Like the i3, the i4 will be built on the CLAR WE architecture. Expect two e-motors, all-wheel drive, torque vectoring, and probably even rear-wheel steering and semi-active air suspension. The mainstay variant likely combines a 134-hp front motor with a 214-hp unit propelling the rear wheels. A source from BMW marketing indicates that the i4 will be available with three different performance levels, provisionally labeled standard, sport, and supersport. As in the top-of-the-line iNext, the latter version drives each rear wheel with its own e-motor.
Also known as i6, this is the big brother of today’s i3. It has been in the making for over five years, changing from a car built using the same ultra-light, carbon intensive concepts as the current i3 and i8 to one based on CLAR WE. Sort of a crossover, but with coupe, wagon and sedan styling elements, i5 sits between X3 and X5 in terms of size.

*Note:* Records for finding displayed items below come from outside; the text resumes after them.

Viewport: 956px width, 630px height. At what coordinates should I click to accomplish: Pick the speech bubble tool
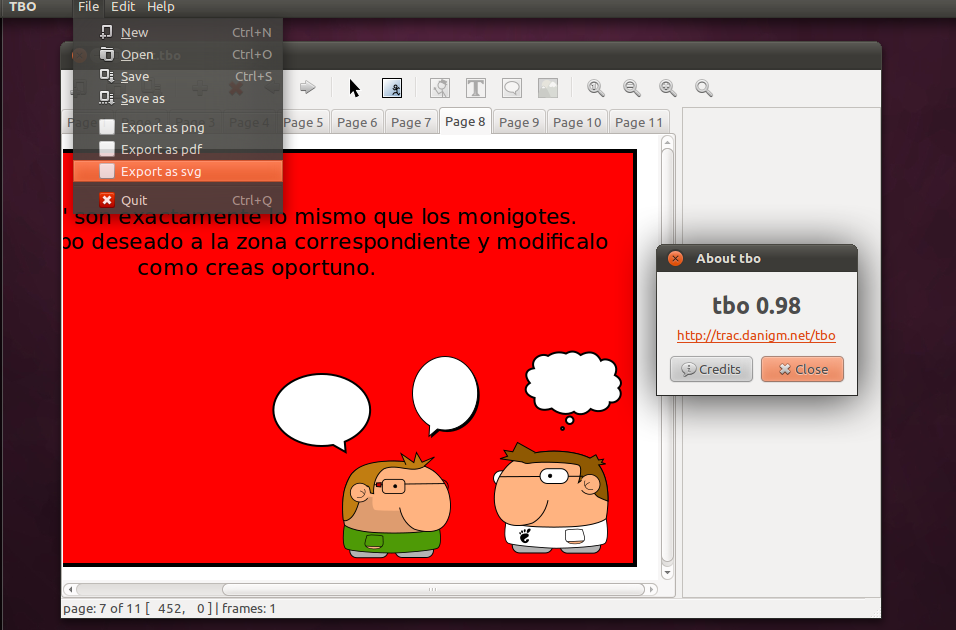511,88
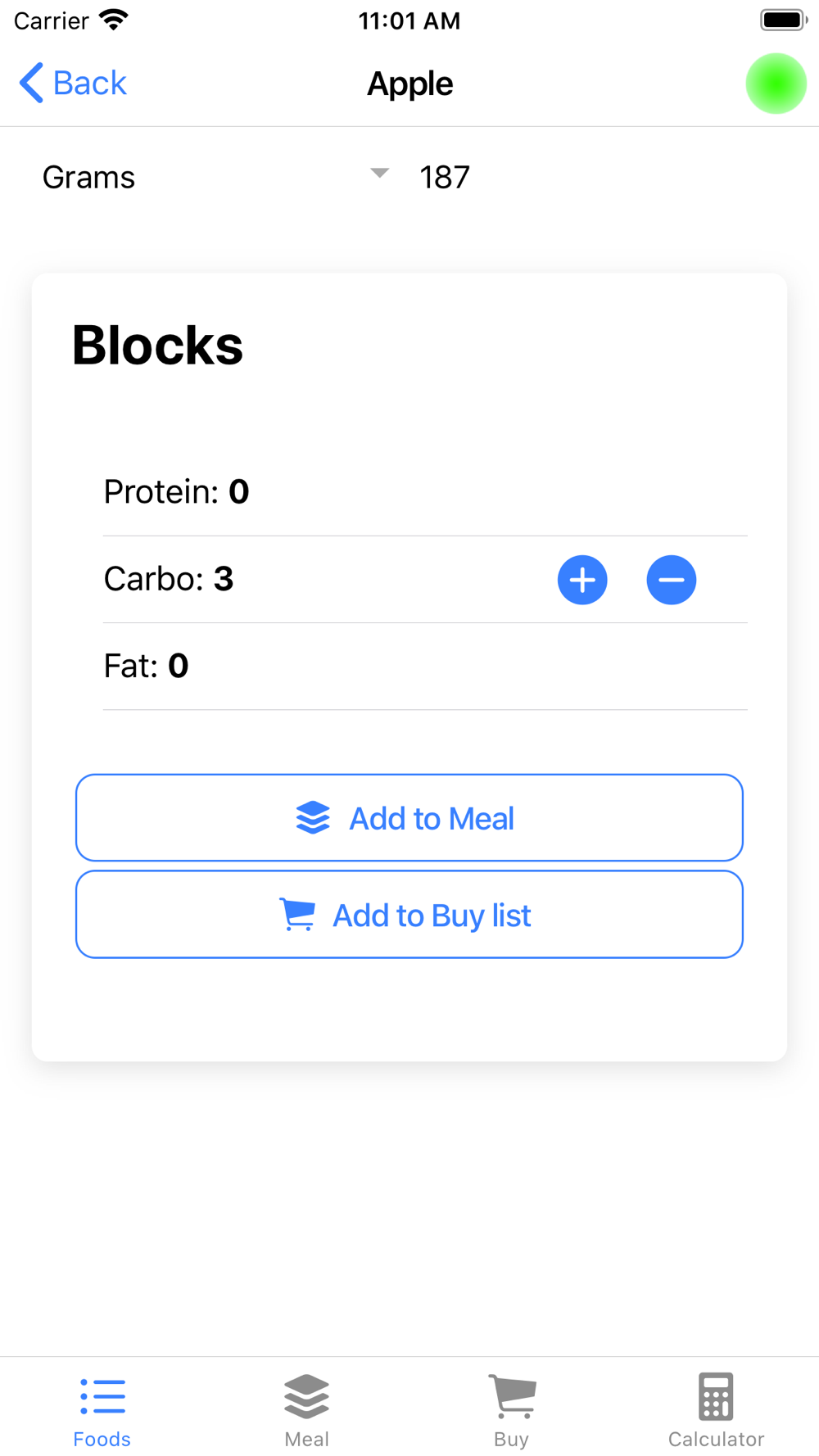Switch to the Foods tab
This screenshot has width=819, height=1456.
[102, 1410]
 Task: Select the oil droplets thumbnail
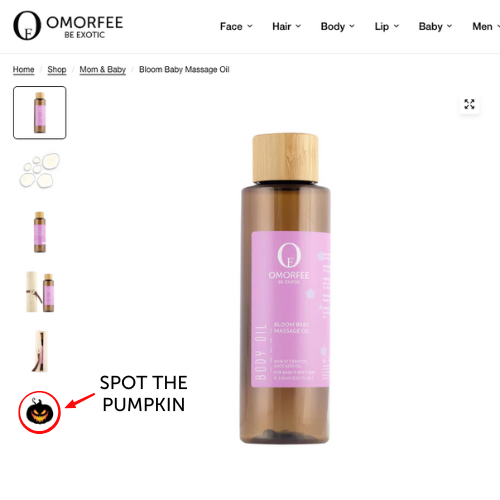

In terms of space utilization inside, however, it comes close to the X7.
Raising the roofline by about 5.9-inches compared with the i4 has created ample room for big battery packs. At the same time, the crossover stance facilitates easier entry and exit, and it improves the visibility. BMW has not yet defined the final battery sizes, but the two bundles mentioned most often by insiders are rated at 60/80/100/120-kW/hr and 70/90/110/130-kW/hr. Since the batteries’ energy density is set to improve by about five percent year on year, there should be some windfall driving range and performance benefits available by the time the i5 puts in an appearance in 2023.

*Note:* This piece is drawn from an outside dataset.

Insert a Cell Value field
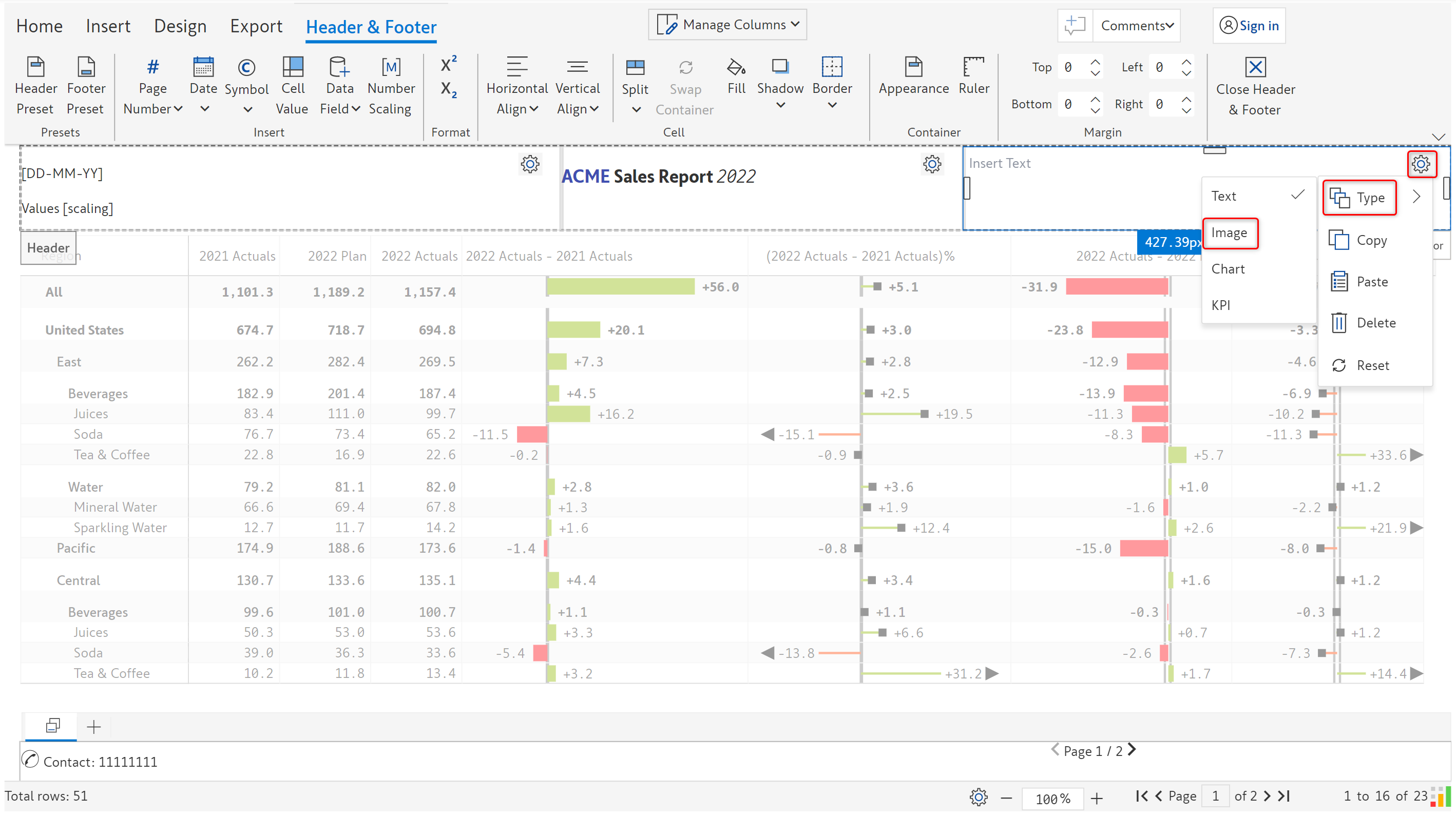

No, this is not an i5 with four driven wheels. Instead, i5X (or X5i) denotes the EV version of the next-generation X5, and is scheduled for 2024. Thanks to the flat-floor design of the tall-roof SUV, there is plenty of space between the axles to slide in flat battery packs, Tesla-style.
Like its up-market stablemates (and the Audi e-tron and Mercedes EQ-E), the i5X will be offered with two or three motors, and with different battery configurations. What about a fuel cell option, you ask? Well, the X7 show car was originally going to be fuel cell powered, but since batteries are improving in leaps and bounds, BMW now considers the fuel cell to be best suited for buses and trucks.

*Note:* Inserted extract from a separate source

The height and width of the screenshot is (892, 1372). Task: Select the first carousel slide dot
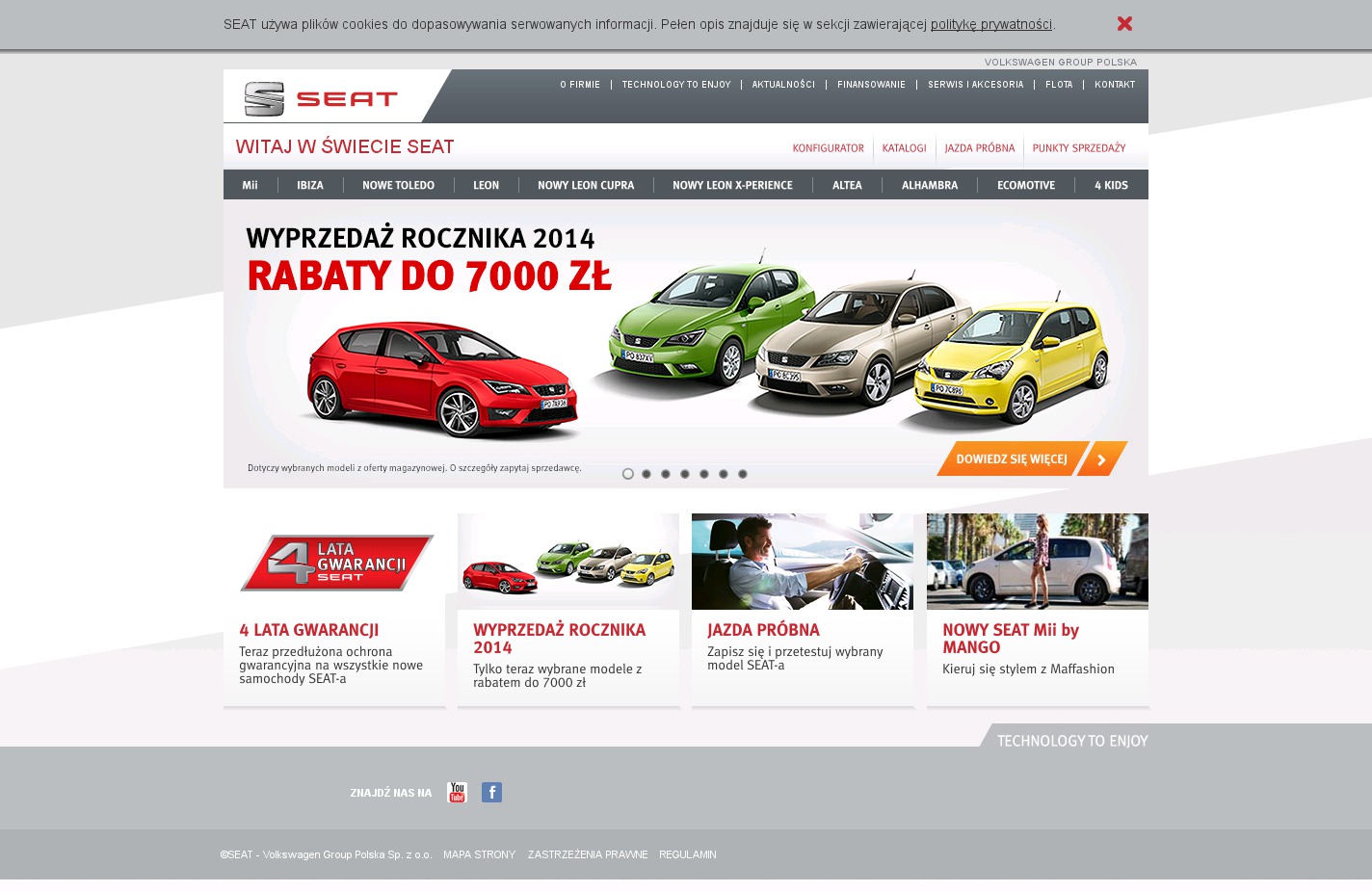tap(628, 474)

Tesla keeps updating the Model S, Mercedes is readying the full-size EQ-S, and Audi will electrify the next A8. Meanwhile BMW has no choice but to ask customers for patience as the current 7 Series does not even have a humble 48-volt system, let alone the option of an all-electric drivetrain. That’s why we’ll have to wait until the next-gen 7 Series, due in 2023, for an all-electric BMW luxury liner.
In theory, the 8 Series Gran Coupé, which has been heralded as the brand’s future flagship model, could step in three years earlier. In practice, however, the 8 Series is so tightly packaged that it would take a magic wand (or much smaller batteries) to squeeze in a decent-format power pack. In terms of e-motors, the i7 can reportedly mix and match five different units good for 214 hp to 429 hp.
First the good news: The plug-in i1X won’t cost more that a well equipped X1 20i xDrive. Now the bad news: According to the current game plan (which these days is reviewed on a bi-weekly basis), the e-version of the smallest X model will be built and sold exclusively in China, starting in 2022, and the powertrain will probably be reserved for the China-only long-wheelbase varant.
The reasoning behind this strategy is the aggressive timing imposed by the Chinese government, which wants to put an end to the combustion engine as soon as possible.
Currently another China-only project, the long wheelbase i5X offers three rows of seats, a very popular option in the world’s biggest car market. At a later stage, however, this BEV may also be built in Spartanburg for the American market, where Daimler has just announced a $1bn investment in the production of BEVs, PHEVs and batteries.
Like all BMW i models out after 2021, the i5X LWB, due in 2023, will be capable of inductive fast charging, and its most significant advantage here may be BMW’s unique cell chemistry.